Excluding the DRAM and flash markets, semiconductors are expected to dip by 7.2 percent in 2020. The demand for semiconductors will be very uneven across the different industry markets.
Semiconductor revenue declined 12.2 percent in 2019 to $418 billion.
Smartphones will be the largest demand driver and will remain weak given the concentration in volumes being 4G.
A large Chinese OEM will need to work down inventories after stuffing the channel over the past couple of quarters. This will drive the rest of the OEMs in China to focus on launching 5G devices to leverage potential subsidies by carriers later this year.
IDC expects 5G volumes will grow this year despite the demand uncertainty, driving strong semiconductor content as OEMs position 5G in lower tiers to broaden the reach. There are 5G phones that have started selling for under $300 in China.
Every percent drop in smartphone unit volume expectations will have a couple percentage points of impact on overall semiconductor revenues for the year.
Intel regained its leadership in the market becoming once again the largest company in terms of revenues – due to a more diversified business seeing solid returns and better than expected PC demand from the Windows refresh in enterprise.
MediaTek and AMD grew revenues last year as both companies began to see strong traction in their respective core businesses and gained market share.
Sony achieved the highest growth among the largest semiconductor companies with its image sensor business taking advantage of the adoption and growth in the number of cameras on flagship smartphones.
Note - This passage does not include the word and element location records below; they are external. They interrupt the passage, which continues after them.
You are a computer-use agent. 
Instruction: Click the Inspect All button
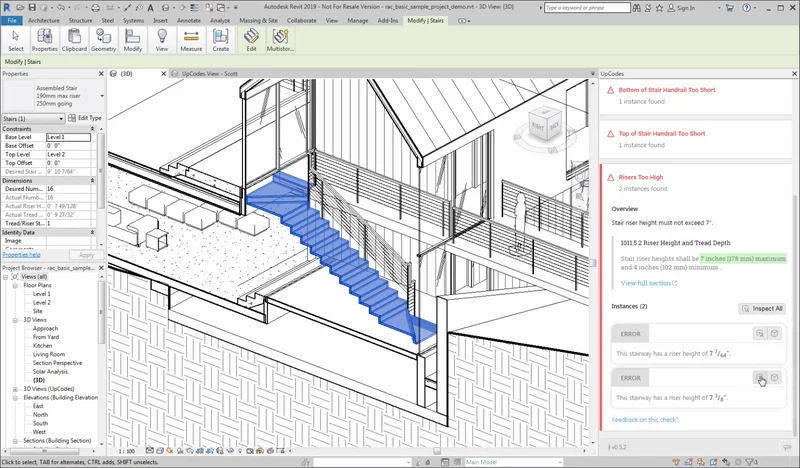[x=761, y=309]
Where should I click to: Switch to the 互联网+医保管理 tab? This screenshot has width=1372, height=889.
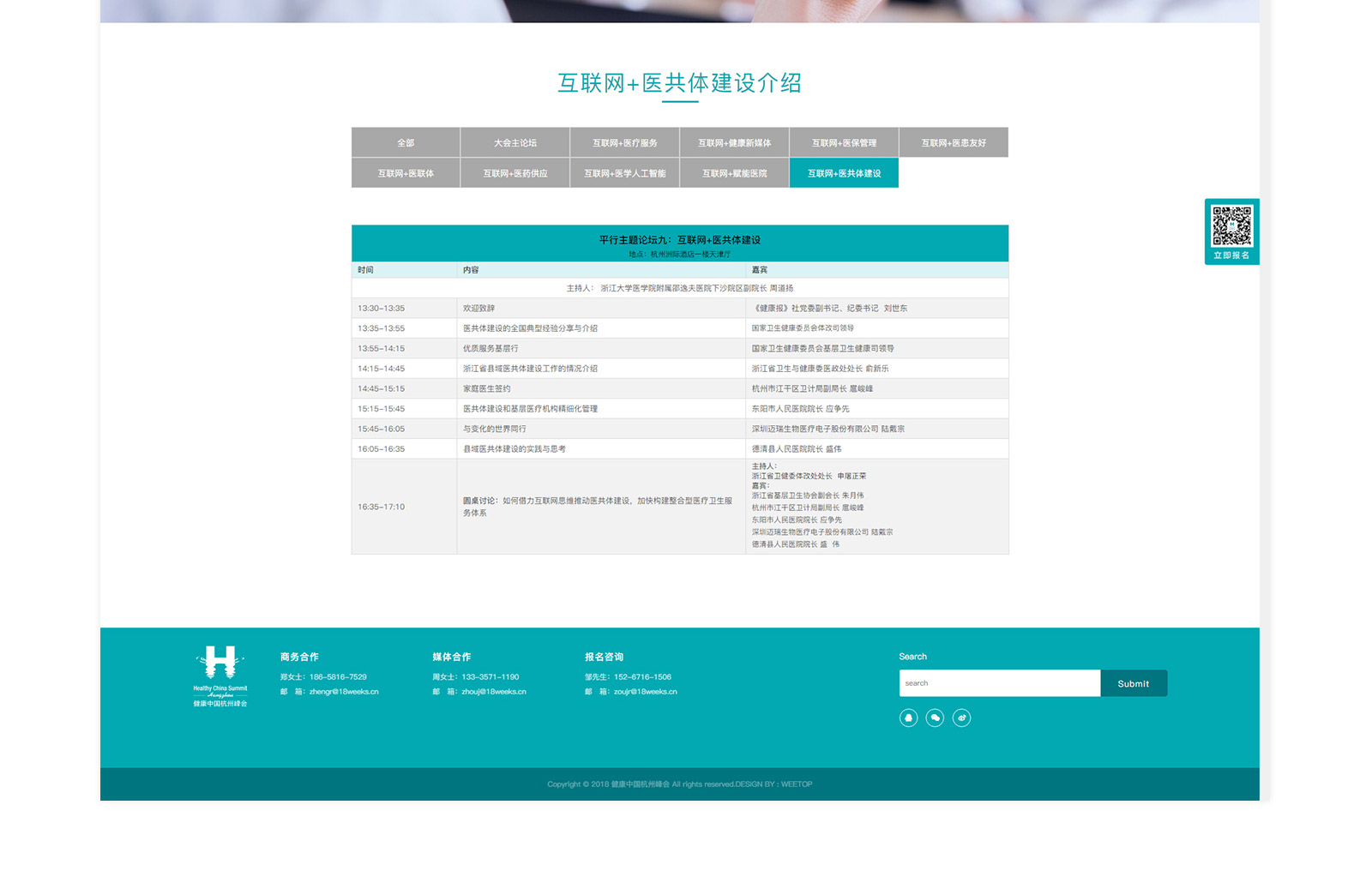pos(844,143)
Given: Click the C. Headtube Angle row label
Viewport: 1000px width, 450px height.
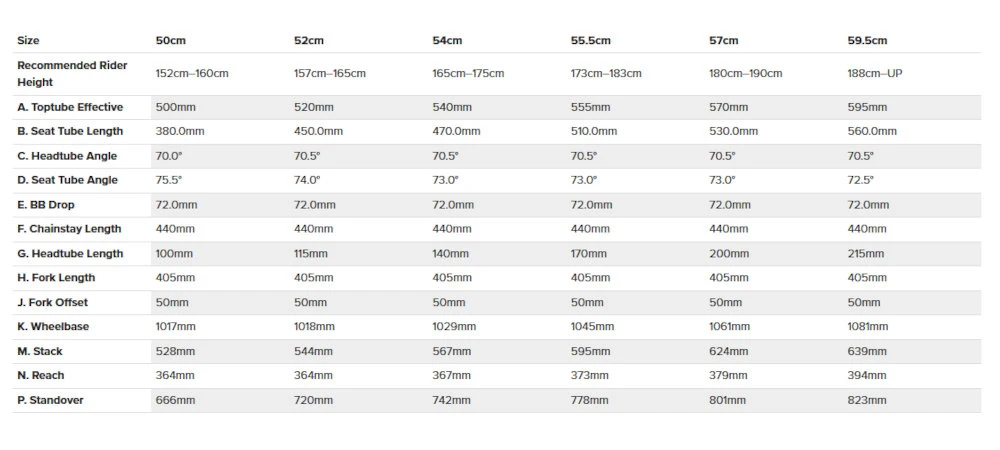Looking at the screenshot, I should coord(67,156).
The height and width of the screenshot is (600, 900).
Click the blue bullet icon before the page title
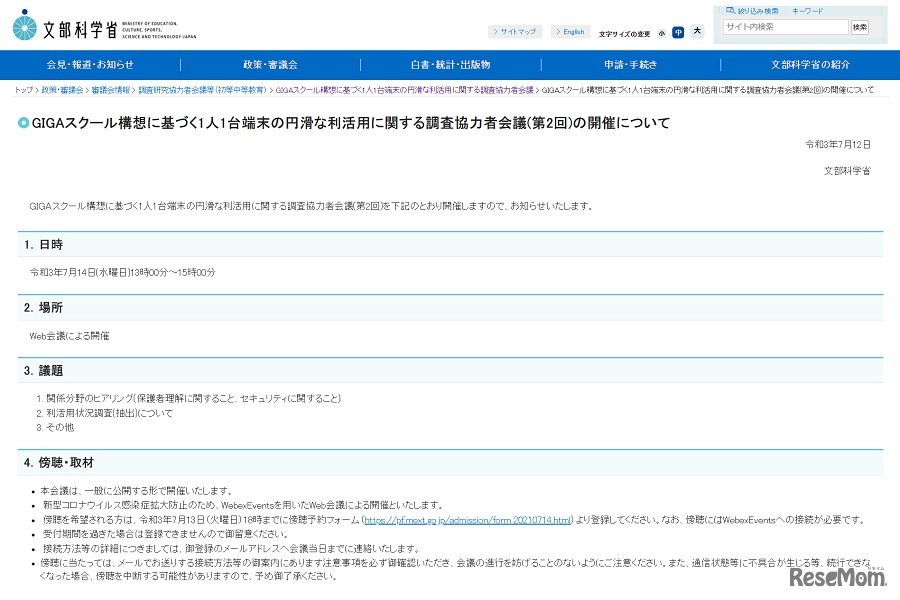click(24, 123)
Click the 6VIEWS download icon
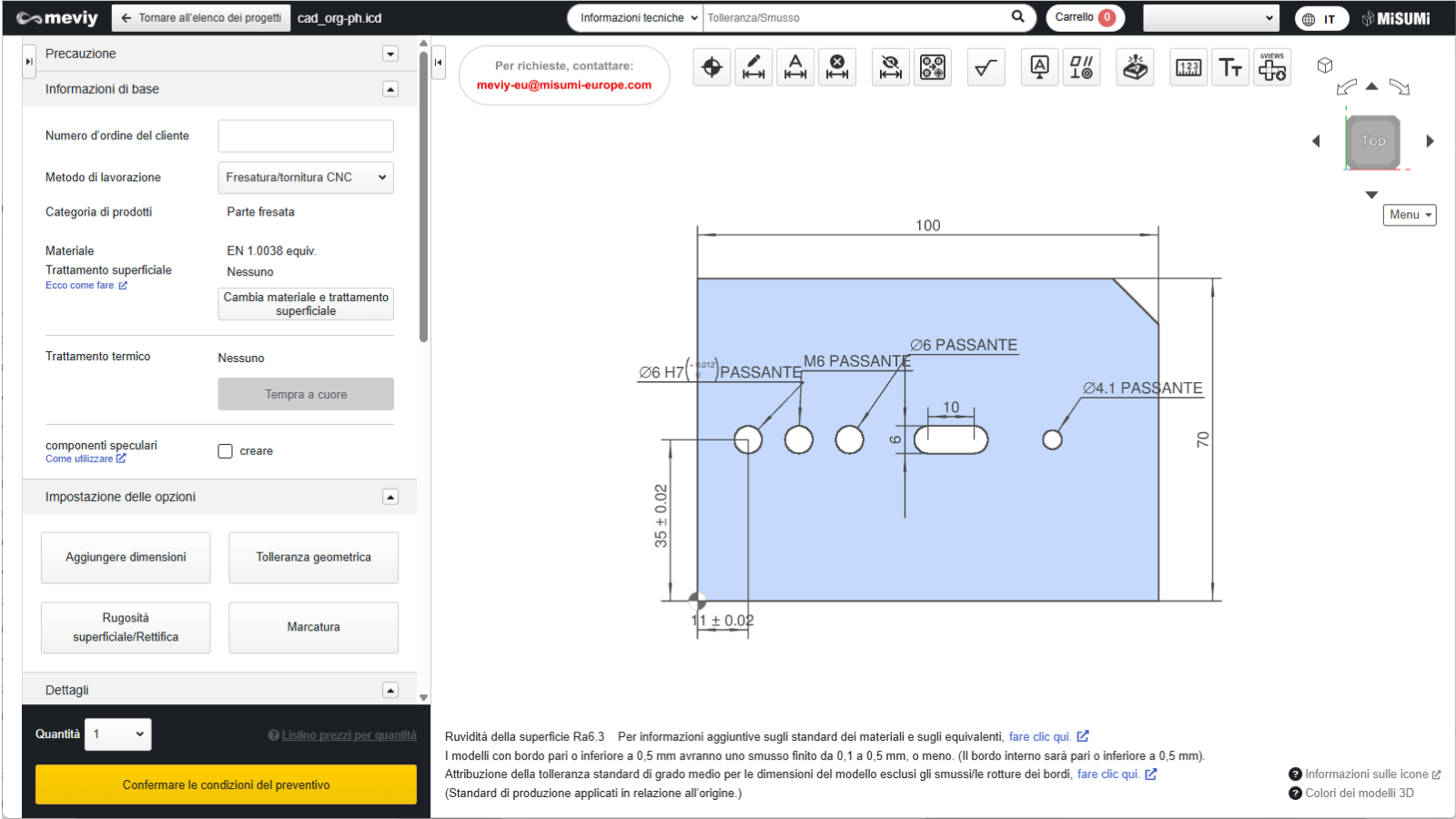The width and height of the screenshot is (1456, 819). pyautogui.click(x=1272, y=67)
The emergence of COVID-19 will drive contraction in the semiconductor market, said Mario Morales, program vice president, Semiconductors at IDC.
The impact of COVID-19 and the subsequent shelter in place orders and shutdowns have had an uneven impact on the semiconductor markets.
“Work from home, home schooling, and shelter in place mandates have enabled the computing, communications infrastructure, and connectivity markets to outperform other areas,” says Shane Rau, Research Vice President for Semiconductors at IDC.
IDC expects the consumer segment to see non-memory consumer semiconductor revenues decline 11.5 percent in 2020, Michael Palma, research director for Semiconductors and Enabling Technologies at IDC, said.
Automobile sales including light commercial vehicles in 2019 declined 5.6 percent to 81.4 million vehicles, resulting in a decline in automotive semiconductor growth by 2.7 percent to $38.4 billion.
Non-memory automotive semiconductors are forecast to decline 14 percent and are not expected to return to growth until 2022, says Nina Turner, research manager for Automotive Semiconductors at IDC.
Industrial semiconductors fell 6.6 percent to $37.8 billion in 2019 and will drop 11.4 percent in 2020.